Agent Troubleshooting
Security Copilot agents (both built-in and custom) introduce their own failure modes beyond standard prompt-and-response issues.
Agent SCU consumption
Agents run multi-step workflows that consume SCUs at each step. A single agent invocation can trigger 5-10 individual operations (data retrieval, reasoning, action execution), each consuming capacity. During incident response, multiple agents running simultaneously can exhaust SCU capacity faster than individual analyst sessions.
Fix: Monitor agent-specific SCU consumption in the usage dashboard. Set agent concurrency limits if available. Prioritize critical agents during capacity-constrained periods and pause non-essential automation.
Agent permissions
Agents inherit the permissions of the user or service principal that deployed them. If an agent was deployed by an admin with broad access but a regular analyst triggers it, the agent runs with the analyst's permissions (OBO model), not the admin's. This is a security feature, not a bug, but it causes confusion when agents work for admins and fail for analysts.

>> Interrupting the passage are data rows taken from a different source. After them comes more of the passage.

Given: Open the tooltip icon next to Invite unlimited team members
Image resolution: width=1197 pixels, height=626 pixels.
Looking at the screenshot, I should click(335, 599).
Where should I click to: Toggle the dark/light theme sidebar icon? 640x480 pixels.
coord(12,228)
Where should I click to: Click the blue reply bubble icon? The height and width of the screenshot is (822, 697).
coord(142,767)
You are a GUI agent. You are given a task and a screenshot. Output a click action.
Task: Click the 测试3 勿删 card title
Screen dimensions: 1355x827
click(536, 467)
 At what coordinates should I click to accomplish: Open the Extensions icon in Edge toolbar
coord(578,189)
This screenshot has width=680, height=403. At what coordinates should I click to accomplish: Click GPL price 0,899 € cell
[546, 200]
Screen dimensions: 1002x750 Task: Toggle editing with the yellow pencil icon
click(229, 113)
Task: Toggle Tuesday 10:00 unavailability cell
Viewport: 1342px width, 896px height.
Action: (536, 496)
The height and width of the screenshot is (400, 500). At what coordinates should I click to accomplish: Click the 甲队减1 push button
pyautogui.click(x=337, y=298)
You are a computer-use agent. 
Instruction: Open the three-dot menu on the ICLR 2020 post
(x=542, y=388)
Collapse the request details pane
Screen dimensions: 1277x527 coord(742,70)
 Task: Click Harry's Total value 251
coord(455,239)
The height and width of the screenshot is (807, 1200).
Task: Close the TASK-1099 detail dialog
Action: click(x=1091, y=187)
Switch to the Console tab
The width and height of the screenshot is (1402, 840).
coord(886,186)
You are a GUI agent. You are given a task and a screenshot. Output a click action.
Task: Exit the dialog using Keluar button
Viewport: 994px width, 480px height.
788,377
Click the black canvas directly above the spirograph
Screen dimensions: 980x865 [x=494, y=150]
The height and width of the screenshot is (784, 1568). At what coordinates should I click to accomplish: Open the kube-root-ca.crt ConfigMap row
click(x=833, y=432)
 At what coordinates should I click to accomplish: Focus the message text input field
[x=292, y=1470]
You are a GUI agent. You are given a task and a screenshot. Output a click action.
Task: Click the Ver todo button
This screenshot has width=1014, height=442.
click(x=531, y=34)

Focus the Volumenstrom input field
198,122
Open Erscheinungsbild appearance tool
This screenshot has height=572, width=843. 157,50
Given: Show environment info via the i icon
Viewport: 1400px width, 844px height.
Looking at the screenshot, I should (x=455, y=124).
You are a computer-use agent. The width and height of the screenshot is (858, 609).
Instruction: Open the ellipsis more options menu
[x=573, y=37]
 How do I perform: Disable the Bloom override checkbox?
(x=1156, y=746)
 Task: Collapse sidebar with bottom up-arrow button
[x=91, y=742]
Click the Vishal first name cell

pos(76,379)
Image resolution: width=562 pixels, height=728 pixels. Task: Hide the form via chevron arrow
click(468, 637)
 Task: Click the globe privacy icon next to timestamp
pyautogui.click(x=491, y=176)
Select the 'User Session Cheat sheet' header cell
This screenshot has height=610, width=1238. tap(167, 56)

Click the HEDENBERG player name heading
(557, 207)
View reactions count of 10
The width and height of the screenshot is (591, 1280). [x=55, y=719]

Fix: Verify that all intended users of an agent have the required RBAC roles for every product the agent queries. Document the minimum role set required for each agent in your runbook.
Partner agent licensing
Third-party agents from security vendors may require separate licensing or API entitlements beyond the Security Copilot subscription. If a partner agent fails with authentication errors, check whether the partner's service requires its own license or API key configured at the tenant level.
KQL and Code Generation Accuracy
Security Copilot generates KQL (Kusto Query Language) queries, PowerShell scripts, and MITRE ATT&CK technique mappings. All of these are probabilistic outputs, not deterministic lookups. The AI generates what it predicts is correct based on your prompt and the data schema it has indexed.
When generated code fails
Symptom: Generated KQL queries return unexpected results or throw syntax errors when pasted into Sentinel.
Root cause: The AI may reference table names, column names, or functions that do not exist in your specific workspace. It may also generate syntactically valid KQL that logically queries the wrong data set.
Validation workflow
- Step 1: Read the generated query before executing it. Verify that table names match your actual Sentinel workspace schema.
- Step 2: Run the query in Sentinel's Log Analytics with a narrow time window first (e.g., last 1 hour) to validate output format.
- Step 3: Compare results against known-good manual queries for the same data set.
- Step 4: Only after validation, use the query in production or in automated workflows.
MITRE ATT&CK mapping caveats
Copilot maps detected behaviors to MITRE ATT&CK techniques, but these mappings are probabilistic. A behavior flagged as T1059 (Command and Scripting Interpreter) may be a legitimate admin task. The mapping indicates a pattern match, not a confirmed attack. Always cross-reference technique mappings with your incident context before taking defensive action.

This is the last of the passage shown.